Племенная и родовая связь у арабов была так сильна, что когда позже они начали заселять города, представители одного племени селились в одном квартале и отделялись от других стеной. В результате город оказывался разделен множеством перегородок, обозначавших границы племен.
По своим убеждениям и по складу характера были ярыми индивидуалистами. «Символ веры» бедуина выглядел примерно так: каждый член племени – свободный воин. Он делает только то, что сам считает правильным, и никто не может ему ничего приказать, даже шейх. Бедуин не платит племени никаких налогов, потому что это оскорбительно: воин сам должен собирать дань. Верить он может в любых богов.
Кочевник следовал примерно тем же правилам, что средневековые рыцари или пираты: он всегда был вооружен, независим, в любой момент мог уйти куда пожелает, жил грабежом и силой оружия. В то же время считалось, что бедуин – это смелый боец, готовый бросить вызов или принять его от кого угодно: он должен всегда верить и доказывать, что он сильней и лучше всех, даже самых прославленных воинов. Если такой вызов сделан, у него только один выбор – победить или умереть.

· · ·

### Что нужно сделать
#1 Определите, согласуются ли с отрывком о бедуинах выше три утверждения, и для каждого ответьте «да» или «нет», приведя точной цитатой решающие слова текста: (a) бедуин платил племени налоги; (b) в городах представители одного племени селились в одном квартале; (c) шейх мог отдавать бедуину приказы.
#2 Выпишите без изменений часть отрывка о бедуинах: начните с того места, где стоят слова «По своим убеждениям», и остановитесь после слов «в любых богов.».

### Исходные данные

· · ·

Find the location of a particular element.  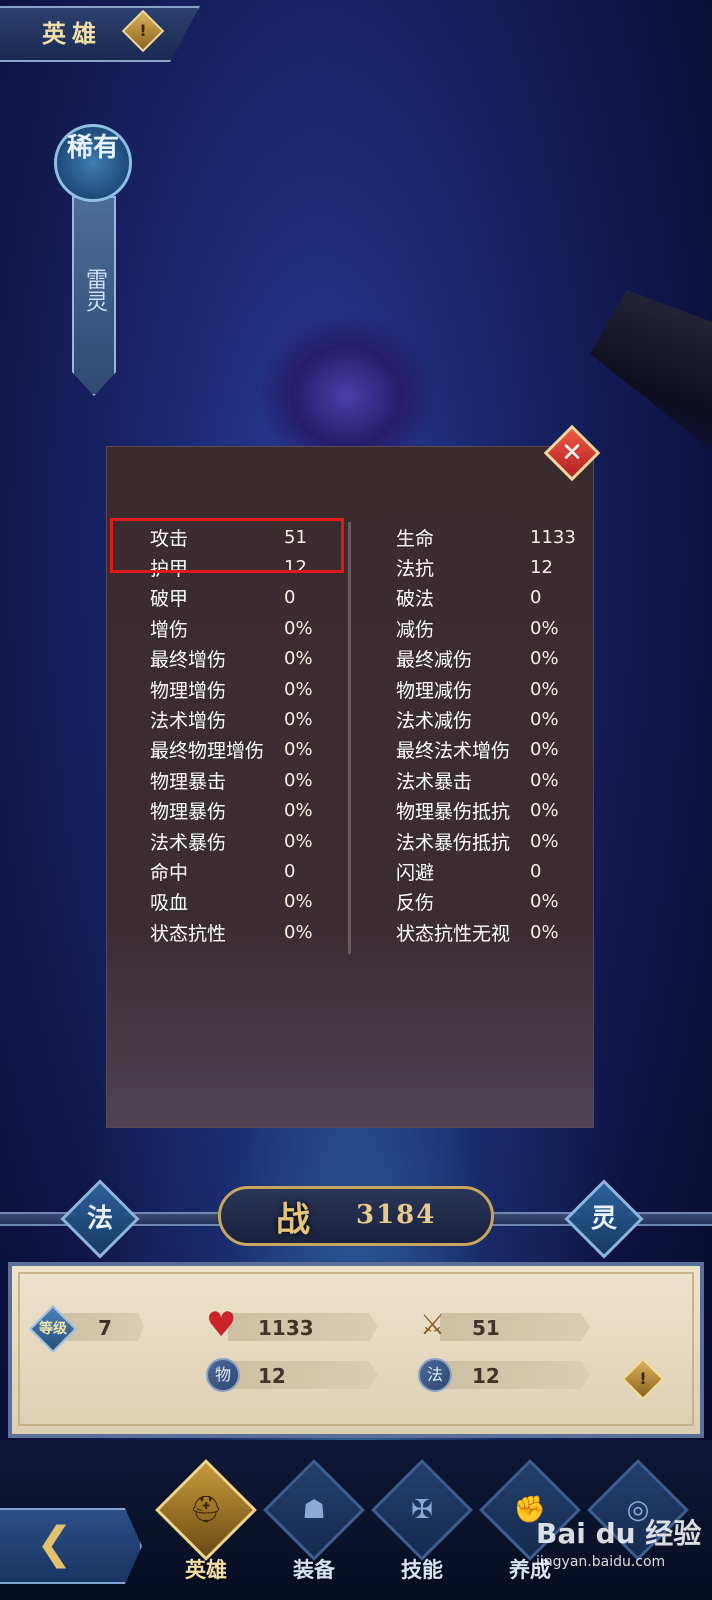

stat-value: 12 is located at coordinates (542, 568).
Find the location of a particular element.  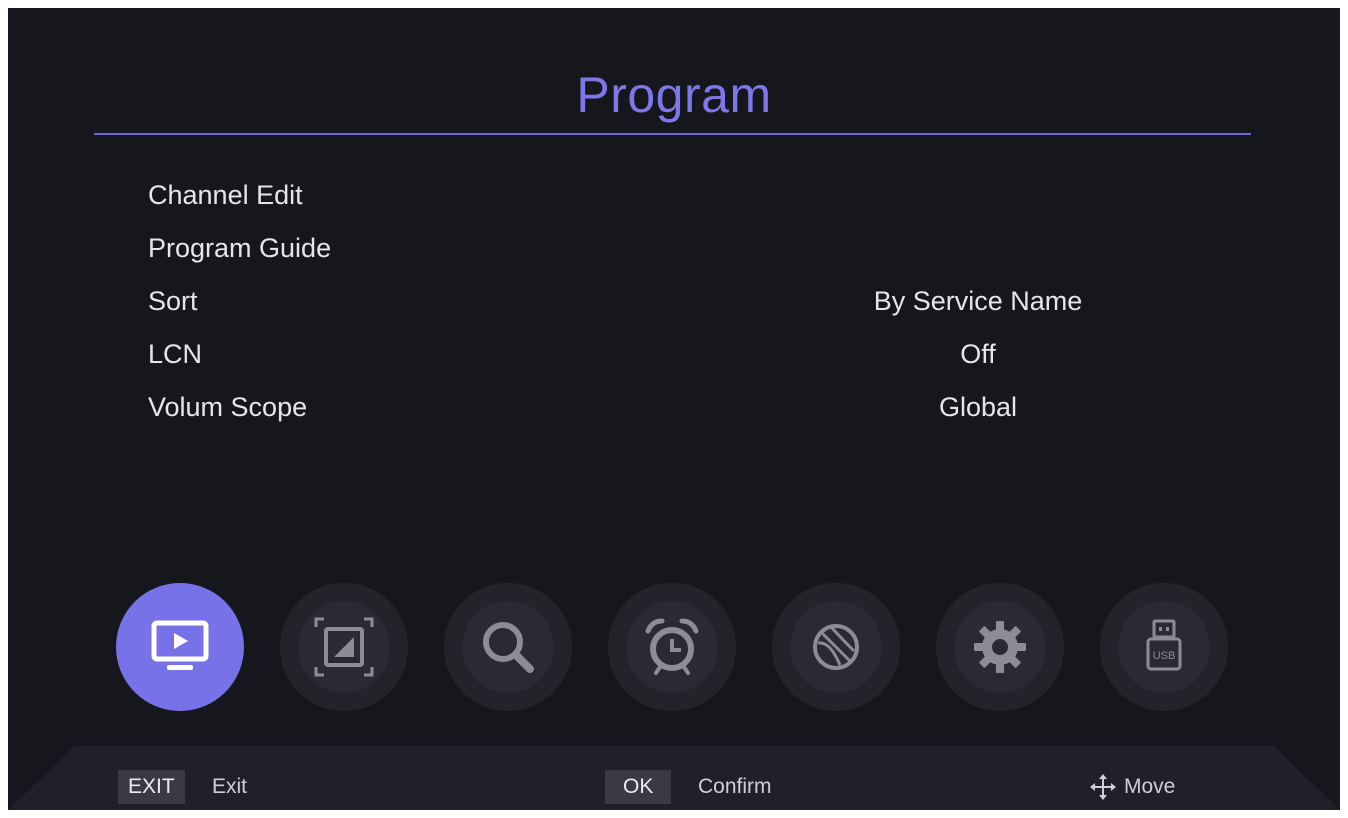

· · ·

### Ответы по заданиям
#1
(a) Нет: «Бедуин не платит племени никаких налогов, потому что это оскорбительно».
(b) Да: «представители одного племени селились в одном квартале и отделялись от других стеной».
(c) Нет: «никто не может ему ничего приказать, даже шейх».

#2
По своим убеждениям и по складу характера были ярыми индивидуалистами. «Символ веры» бедуина выглядел примерно так: каждый член племени – свободный воин. Он делает только то, что сам считает правильным, и никто не может ему ничего приказать, даже шейх. Бедуин не платит племени никаких налогов, потому что это оскорбительно: воин сам должен собирать дань. Верить он может в любых богов.